Step 5: Make the Sale
You're now armed with information, presentation materials and a hot prospect list. How do you know you're getting a good deal? Understand there are no set rules or terms when it comes to negotiating a licensing agreement. The perfect agreement is one that gives both you and the manufacturer exactly what you want. Therefore the terms are completely negotiable and can vary dramatically.

However, do keep the following points in mind as you're negotiating your deal. First, set realistic expectations. In other words, don't expect a million-dollar deal--it's doubtful you'll retire after licensing your first product. Second, go for the gusto. Most ideal for you, the inventor, is to get as much up-front cash, as high a royalty, and as high an annual minimum payment as possible. Of course, the manufacturer will be gunning for less risk--which means a lower up-front payout, lower minimum payment requirements, and as low a royalty percentage as possible. But what exactly do these terms mean, and how can you get the best deal for your invention idea?

  • Up-front payment. This is the money that the licensee pays the licensor up front, before development or sales even begin, for the assignment of the rights. This can be an outright payment, but most commonly takes the form of an advance against (future) royalties. The amount of up-front payment varies. However, it's not unusual for an inventor to seek an up-front payment that covers the cost of her patent filing. Another way to come to an agreeable sum is to base your payment on projected sales expectations for the first year.
  • Royalties. These are the payments made to the licensor based on a percentage of the licensee's product sales. So, if you make a 2% royalty, that means you'll receive 2% of the wholesale price of each unit sold. The typical royalty range tends to run from 2% to 5%. Again, the further along or more proven the invention, the less risk for the manufacturer and the more likely you'll get an up-front payment or higher royalties. From my perspective, the royalty is the most important element of the agreement, because if the market responds to the product, the manufacturer will do well and the inventor can earn a good revenue
  • Annual minimum. This is the contractual term that requires the licensee to pay the licensor a minimum amount of royalties, irrespective of the actual royalties due from sales. To me, the purpose of annual minimums is to ensure that the manufacturer places sufficient effort and resources behind promoting the product. Therefore, I believe that annual minimums are most important in the initial years of the agreement--when the product is being launched--to ensure that the licensee adequately prioritizes this item when deploying sales resources.
  • Exclusivity. Most manufacturers will want to have exclusive rights to distribute the product globally. However, this is subject to negotiation. Depending on each party's motives, the agreement could actually divide up the markets in many ways.
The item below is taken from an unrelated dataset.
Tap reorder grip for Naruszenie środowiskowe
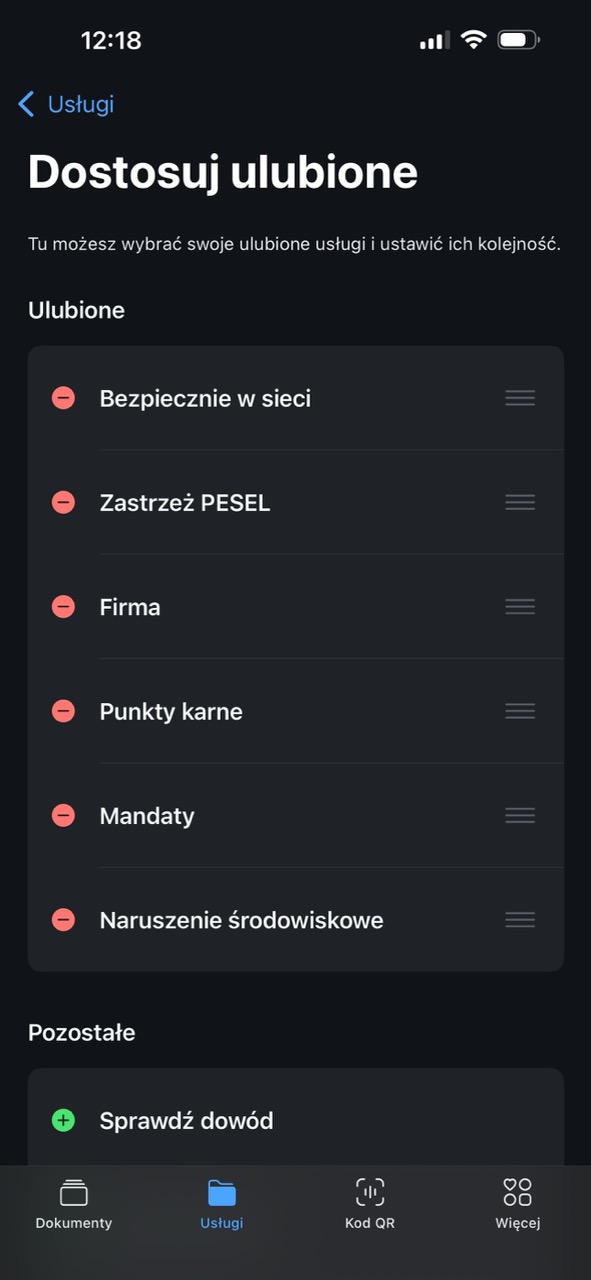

It's important to note that these four components are inter-related: meaning the more you get in one area, the more you might have to concede in another. As with any negotiation, both sides will likely make concessions. Decide which of these components will best meet your short- and long-term needs, and negotiate from there. There are numerous books that provide techniques in negotiation. The most salient tip I can offer is to use a "non adversarial" approach in which your goal is to create terms that are a win-win for both parties. Good luck!